McDonald's sales hit by weakness in Asia, Europe
NEW YORK – McDonald's says a key sales figure slipped again in April, with the world's biggest hamburger chain citing fears over a new strain of avian flu for weakness in China.
The Oak Brook-based chain says the figure was down 0.6 percent globally. That included a 0.7 percent increase in the U.S., where it recently introduced its chicken McWraps to attract more customers in their 20s and 30s.
But it fell 2.4 percent in Europe, its biggest market by sales. In the region encompassing Asia, the Middle East and Africa, it was down 2.9 percent. The chain blamed the impact of the avian flu in China for the decline, as well as softness in Japan and Australia.
Yum Brands Inc., which owns KFC and is China's biggest Western fast-food company, has also been slammed by the new strain of avian flu. It warned late last month that sales at established restaurants in China were down about 30 percent in April. Yum is also trying to recover from a controversy over its chicken suppliers that surfaced late last year.
After years of outperforming rivals, McDonald's has been struggling to increase sales as it faces increasing competition, changing eating habits and slow growth in the broader restaurant industry. CEO Don Thompson, who took over the top spot this summer, has said that the company will focus on emphasizing value to capture market share in the tough environment.

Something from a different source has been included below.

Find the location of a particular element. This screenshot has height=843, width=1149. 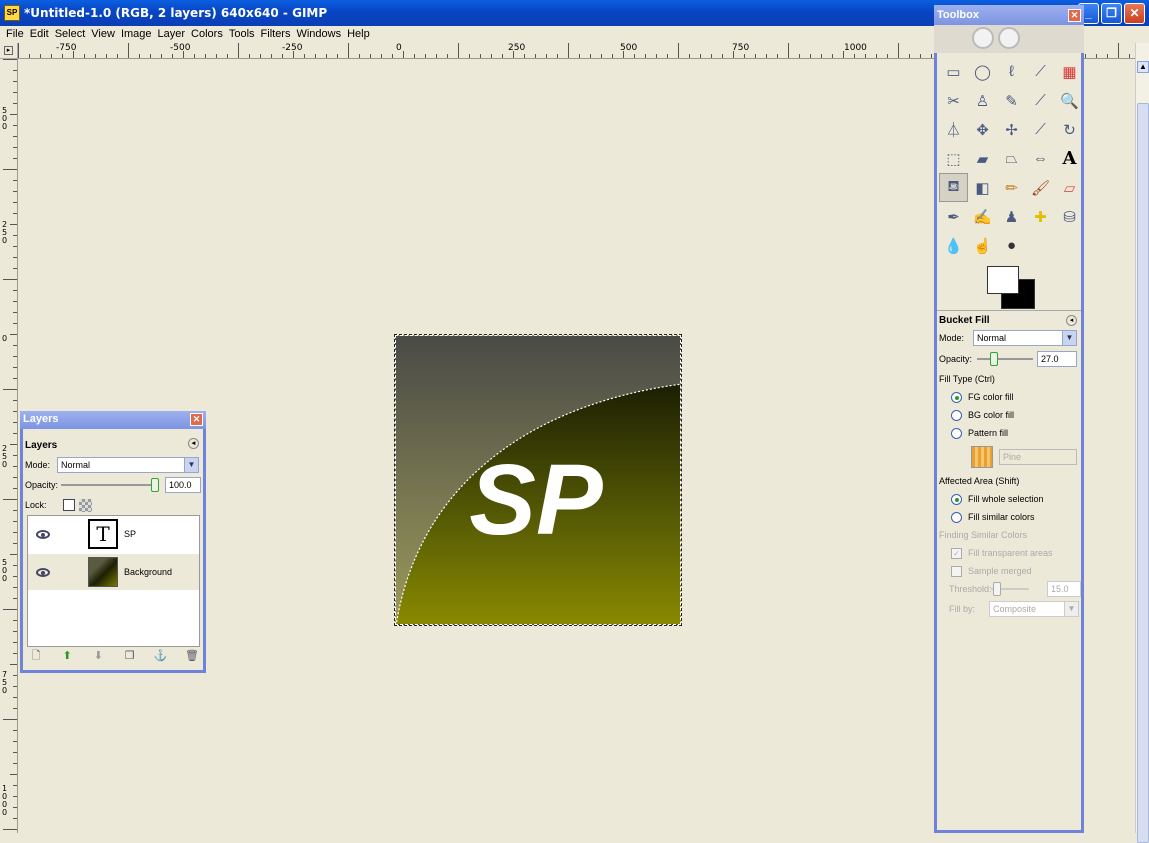

layer-row: Background is located at coordinates (114, 572).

The chain is also working to make its food more relevant to shifting tastes. Its chicken McWraps, for example, are intended to cater to people who are seeking out fresher, healthier items. The company also recently introduced a lower-calorie version of its Egg McMuffin made with egg whites.
Sales at restaurants open at least 13 months is a key metric because it strips out the impact of newly opened and closed locations.